§ **Exercise goal**
Give again only the lines from the line that holds "Select column F header" to the end of the data, inclusive, omitting all pictures.

Source records

● ● ● ● ● ● ●

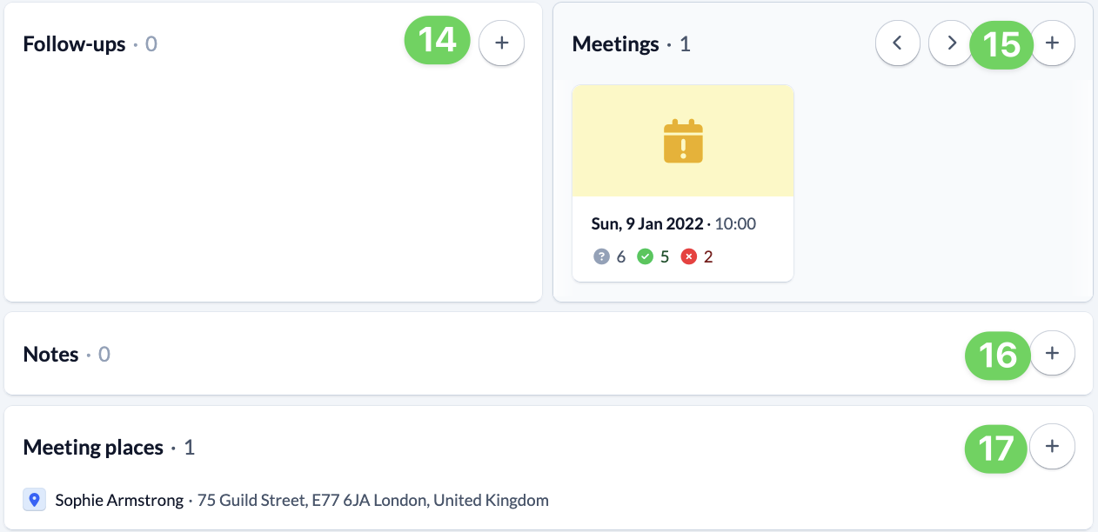The image size is (1098, 532).
Task: Go to previous meetings with the left chevron
Action: 898,43
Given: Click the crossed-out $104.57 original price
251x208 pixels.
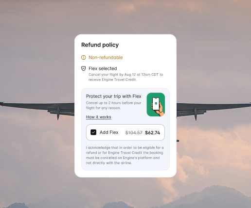Looking at the screenshot, I should pyautogui.click(x=134, y=133).
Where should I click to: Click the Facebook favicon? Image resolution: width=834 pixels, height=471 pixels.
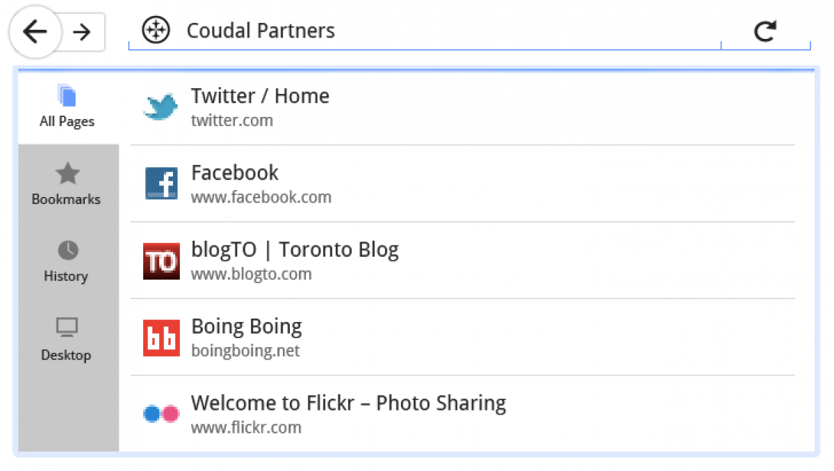(161, 184)
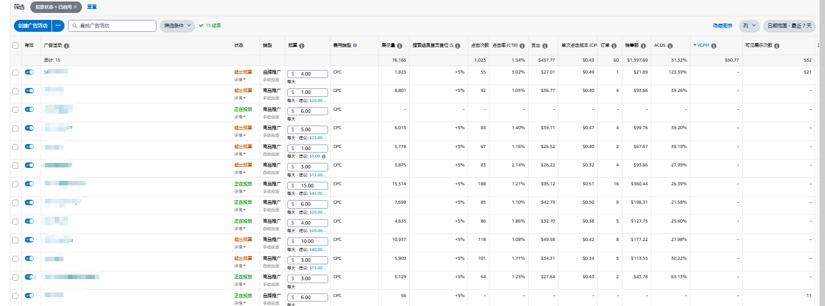Open info tooltip for 预算 column
The width and height of the screenshot is (825, 306).
pos(302,46)
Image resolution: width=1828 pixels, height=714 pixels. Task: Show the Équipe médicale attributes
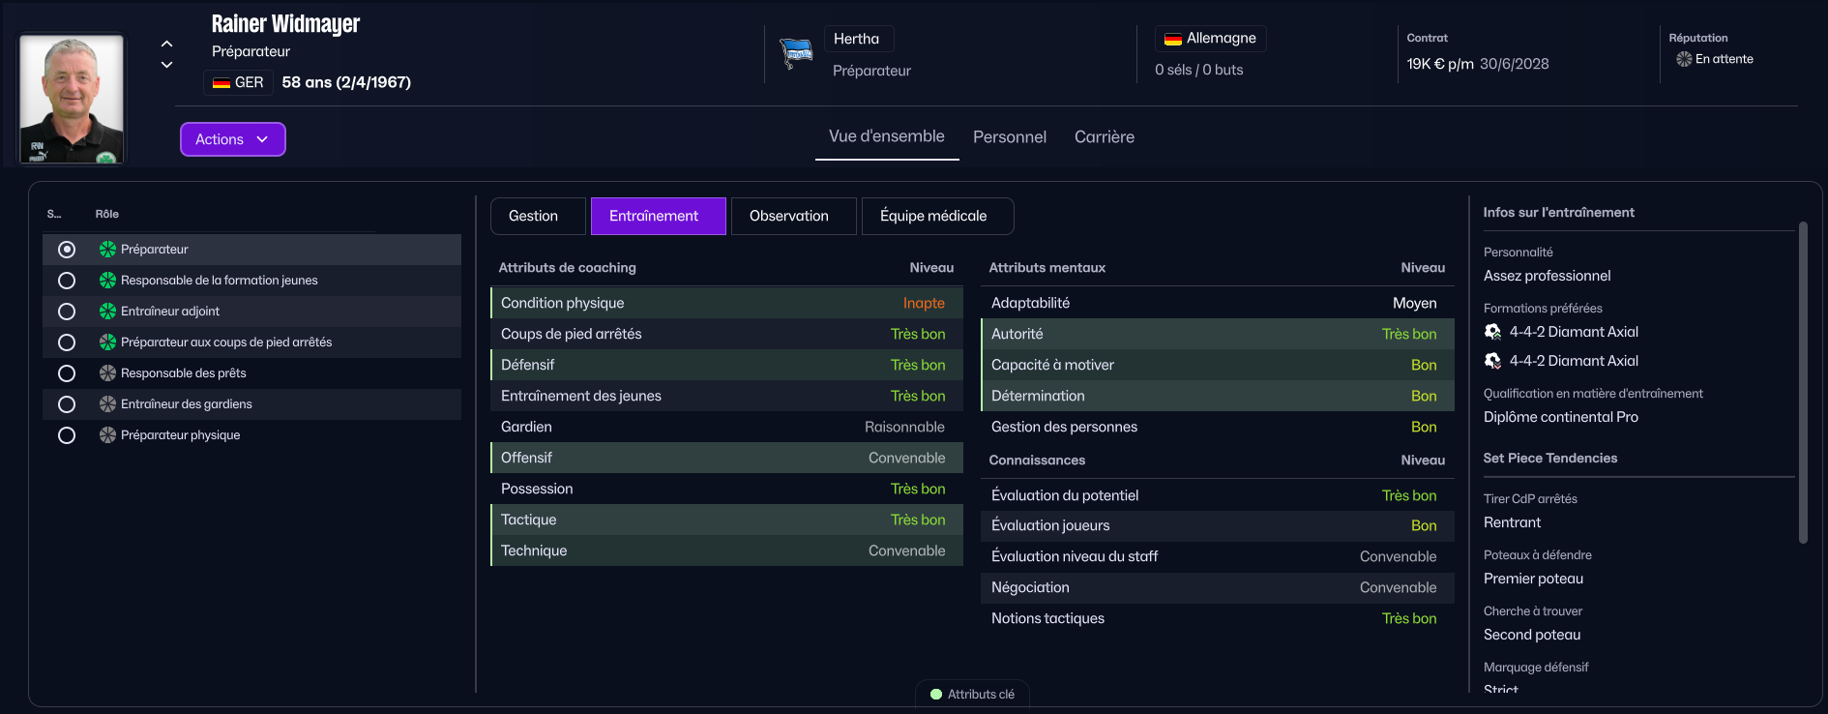(936, 216)
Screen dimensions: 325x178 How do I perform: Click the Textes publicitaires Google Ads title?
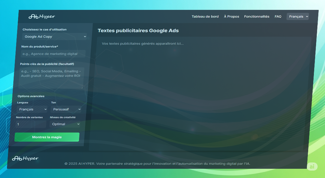138,31
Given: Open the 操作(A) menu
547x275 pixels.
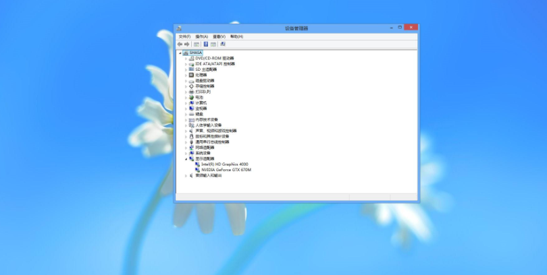Looking at the screenshot, I should point(201,36).
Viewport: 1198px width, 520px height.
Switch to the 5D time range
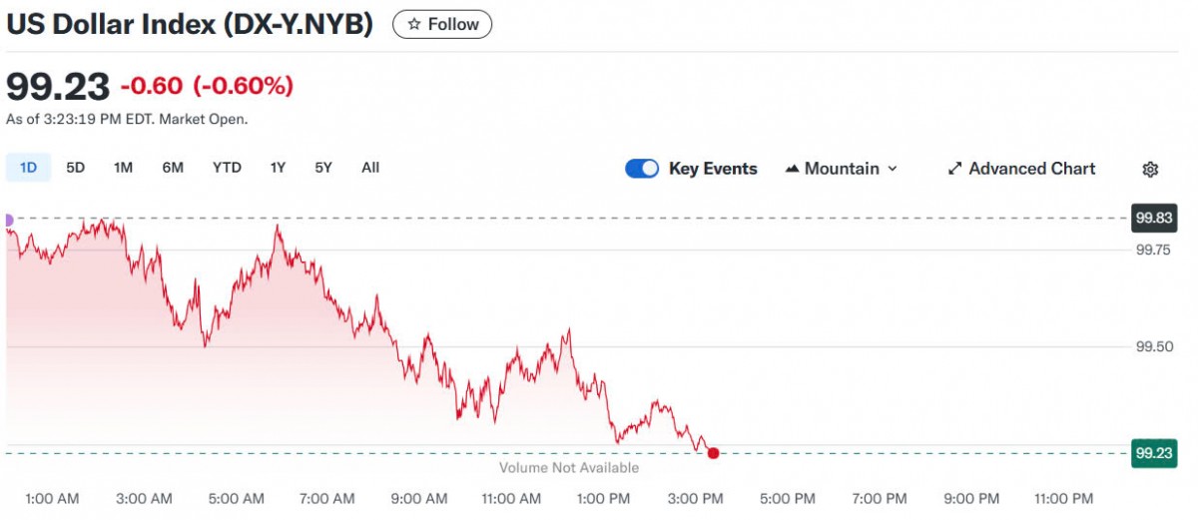pyautogui.click(x=76, y=168)
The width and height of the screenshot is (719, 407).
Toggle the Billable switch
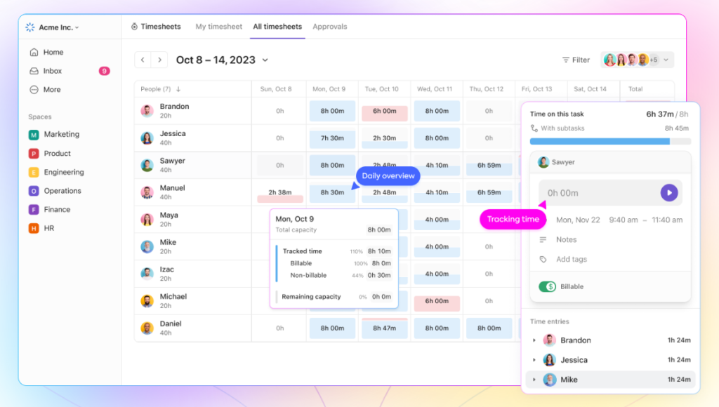[548, 286]
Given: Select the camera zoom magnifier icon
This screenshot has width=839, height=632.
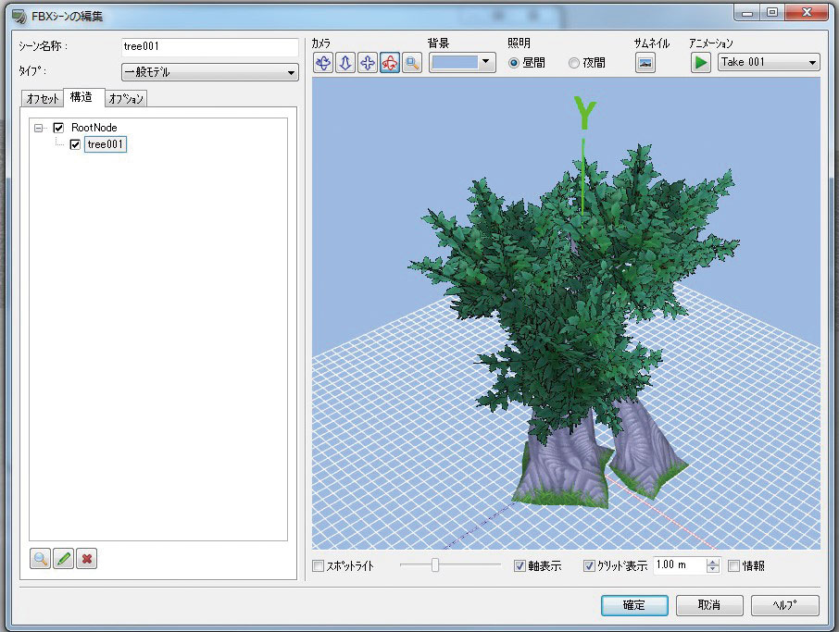Looking at the screenshot, I should coord(412,63).
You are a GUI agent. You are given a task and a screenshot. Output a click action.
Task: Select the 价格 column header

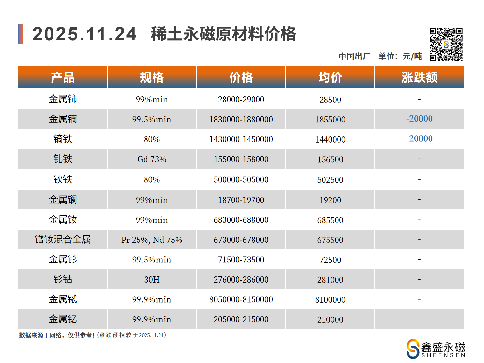241,77
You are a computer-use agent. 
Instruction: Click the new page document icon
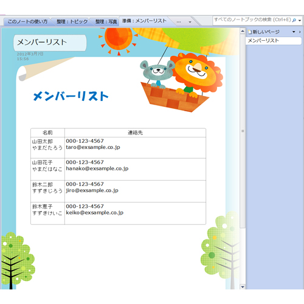coord(250,32)
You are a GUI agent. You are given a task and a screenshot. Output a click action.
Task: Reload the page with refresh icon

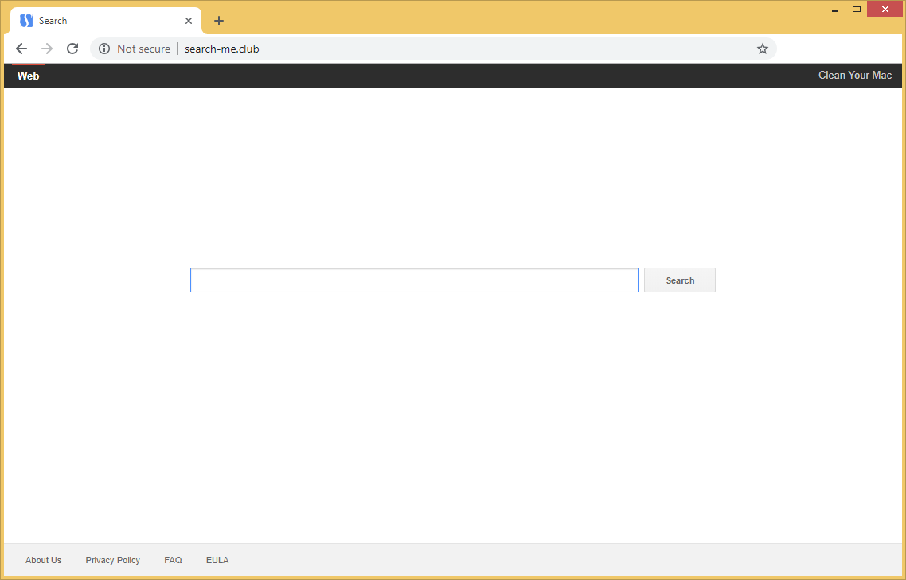[72, 49]
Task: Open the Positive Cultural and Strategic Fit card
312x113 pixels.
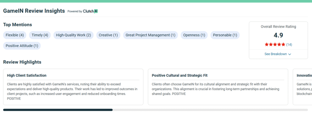Action: (x=218, y=87)

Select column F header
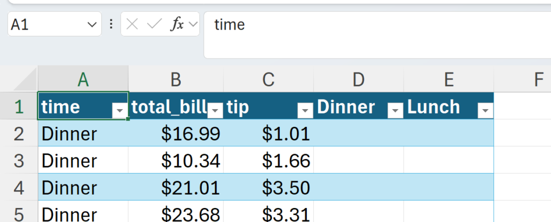538,80
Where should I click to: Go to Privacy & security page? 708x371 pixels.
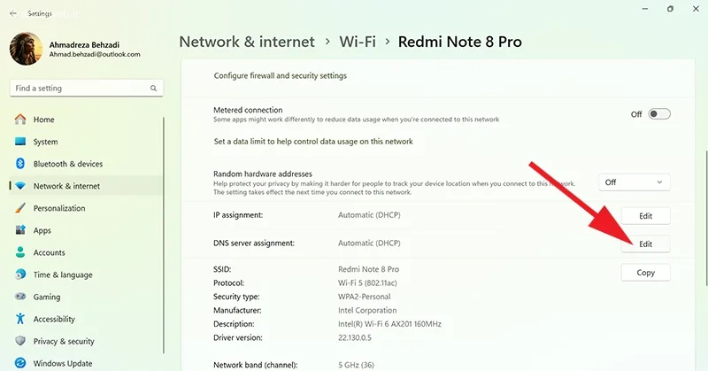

● ● ● ● ● ● ●

§ **Output**
Select column F header
538,80
Where should I click to: Go to Privacy & security page? 708x371 pixels.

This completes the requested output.